By ROSS RAIHALA for St. Paul Pioneer PrRess on October 12, 2005

Some might say that by the time you're 40, it's time to get over it.

That's one of the primary criticisms aimed at Nine Inch Nails' latest disc "With Teeth." Now in his fourth decade on the planet, band leader Trent Reznor seems a bit too long in the tooth to be singing overwrought anthems aimed squarely at the teenage-angst demographic.

Try telling that to the guy in front of 10,432 screaming fans Tuesday night at St. Paul, Minnesota's Xcel Energy Center.

Having kicked his booze and drug habits — and clearly swapping them for a new addiction to pumping iron — an impossibly robust and lusty Reznor looked and played like a man half his age. Tight black trousers and a matching sleeveless T only focused the attention on his impressive pipes — both his arms and his voice.

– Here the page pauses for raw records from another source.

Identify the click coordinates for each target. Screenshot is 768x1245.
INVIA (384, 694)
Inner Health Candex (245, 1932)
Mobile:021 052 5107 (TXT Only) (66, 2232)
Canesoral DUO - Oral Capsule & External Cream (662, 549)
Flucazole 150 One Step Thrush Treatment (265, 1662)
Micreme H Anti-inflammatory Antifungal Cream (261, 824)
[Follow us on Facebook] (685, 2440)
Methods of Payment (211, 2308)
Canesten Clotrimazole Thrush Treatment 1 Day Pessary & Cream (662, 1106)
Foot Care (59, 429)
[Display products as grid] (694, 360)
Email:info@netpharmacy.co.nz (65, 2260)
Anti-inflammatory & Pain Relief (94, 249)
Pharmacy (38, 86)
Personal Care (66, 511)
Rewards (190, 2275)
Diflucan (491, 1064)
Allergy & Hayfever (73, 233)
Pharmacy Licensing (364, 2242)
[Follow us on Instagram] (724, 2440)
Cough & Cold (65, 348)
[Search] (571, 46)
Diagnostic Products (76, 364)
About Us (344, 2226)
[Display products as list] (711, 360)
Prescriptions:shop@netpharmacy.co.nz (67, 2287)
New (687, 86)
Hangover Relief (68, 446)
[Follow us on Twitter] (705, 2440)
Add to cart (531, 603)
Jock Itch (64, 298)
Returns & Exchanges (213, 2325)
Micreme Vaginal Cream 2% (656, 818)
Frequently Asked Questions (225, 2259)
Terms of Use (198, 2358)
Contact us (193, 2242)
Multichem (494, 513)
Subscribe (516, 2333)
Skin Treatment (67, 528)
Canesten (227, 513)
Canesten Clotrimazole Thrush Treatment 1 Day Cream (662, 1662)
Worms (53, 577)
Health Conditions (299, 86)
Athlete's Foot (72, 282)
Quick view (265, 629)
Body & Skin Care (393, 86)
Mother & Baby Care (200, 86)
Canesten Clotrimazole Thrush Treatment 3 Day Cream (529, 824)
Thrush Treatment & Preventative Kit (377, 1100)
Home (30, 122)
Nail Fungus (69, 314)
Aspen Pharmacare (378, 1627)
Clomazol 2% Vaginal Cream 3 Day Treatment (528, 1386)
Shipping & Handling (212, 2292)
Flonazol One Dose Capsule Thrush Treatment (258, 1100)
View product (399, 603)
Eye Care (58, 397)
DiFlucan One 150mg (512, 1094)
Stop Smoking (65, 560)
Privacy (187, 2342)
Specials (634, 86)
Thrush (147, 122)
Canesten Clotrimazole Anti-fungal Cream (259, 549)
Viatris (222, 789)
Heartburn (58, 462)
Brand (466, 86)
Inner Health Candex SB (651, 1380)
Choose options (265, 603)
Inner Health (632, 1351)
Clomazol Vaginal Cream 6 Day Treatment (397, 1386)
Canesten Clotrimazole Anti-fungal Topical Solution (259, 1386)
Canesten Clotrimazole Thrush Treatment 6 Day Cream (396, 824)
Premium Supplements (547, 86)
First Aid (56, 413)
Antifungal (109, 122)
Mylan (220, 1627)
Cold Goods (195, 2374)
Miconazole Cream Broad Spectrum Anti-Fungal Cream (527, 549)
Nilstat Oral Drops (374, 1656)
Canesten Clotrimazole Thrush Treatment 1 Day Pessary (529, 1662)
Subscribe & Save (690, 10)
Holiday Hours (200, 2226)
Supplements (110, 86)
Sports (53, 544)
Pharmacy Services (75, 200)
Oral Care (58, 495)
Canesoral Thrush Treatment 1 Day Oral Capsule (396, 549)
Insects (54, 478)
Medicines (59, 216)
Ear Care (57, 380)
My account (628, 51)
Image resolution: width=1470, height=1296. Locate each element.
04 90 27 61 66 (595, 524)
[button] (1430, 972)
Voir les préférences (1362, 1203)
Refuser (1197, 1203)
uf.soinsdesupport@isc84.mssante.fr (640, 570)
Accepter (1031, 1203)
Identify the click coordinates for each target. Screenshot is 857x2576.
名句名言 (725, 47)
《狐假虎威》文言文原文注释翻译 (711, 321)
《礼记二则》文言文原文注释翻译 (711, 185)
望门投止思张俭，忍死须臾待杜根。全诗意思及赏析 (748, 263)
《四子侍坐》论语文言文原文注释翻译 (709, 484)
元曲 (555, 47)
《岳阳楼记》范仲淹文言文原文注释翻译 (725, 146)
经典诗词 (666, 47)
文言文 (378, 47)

Reznor's long been known as a firestorm on stage, and the legend only grows with his penchant for taking five or six years off between tours. Tuesday, during his first Twin Cities gig since 2000, he led a new group of backing musicians through a raging, thoroughly entertaining survey of Nine Inch Nails' career, which kicked off during the first Bush administration (and, with songs like "The Hand That Feeds," makes sure to bash the current one).

One of those band members, drummer Alex Carapetis, was particularly fresh — he's been with the group less than a week, filling in for the ailing Jerome Dillon. Working from an easel-sized cheat sheet off to the side of his kit, Carapetis performed admirably enough, stuttering only a few times, most notably during "Love Is Not Enough," the first vocal track of the evening.

Guitarist Aaron North, a punk-rock kid known for his work in the Icarus Line and the Buddyhead Web site, proved to be an able foil to Reznor, giving the band's filthy classic "Closer" and new single "Only" an added shade of instrumental anarchy. The rest of the evening encompassed the expected hits ("Sin," "March of the Pigs" and "Hurt," a number with new gravitas after Johnny Cash turned it into the last hit of his life) and a few surprises (the rare early-career track "Suck" and "Reptile," an album cut from "The Downward Spiral").

As is his custom, Reznor wrapped up the exhausting, exhilarating evening with the song that made him famous, "Head Like a Hole," and not even a hint of an encore.

Openers Queens of the Stone Age could learn from Nine Inch Nails. Their hour-long set of neo-stoner rock quickly spiraled into drunken self-indulgence. And the Nick Oliveri-sized hole in the group was all the more apparent, with bandleader Josh Homme unable to find a suitably charismatic replacement for Oliveri, the bassist he unceremoniously sacked last year.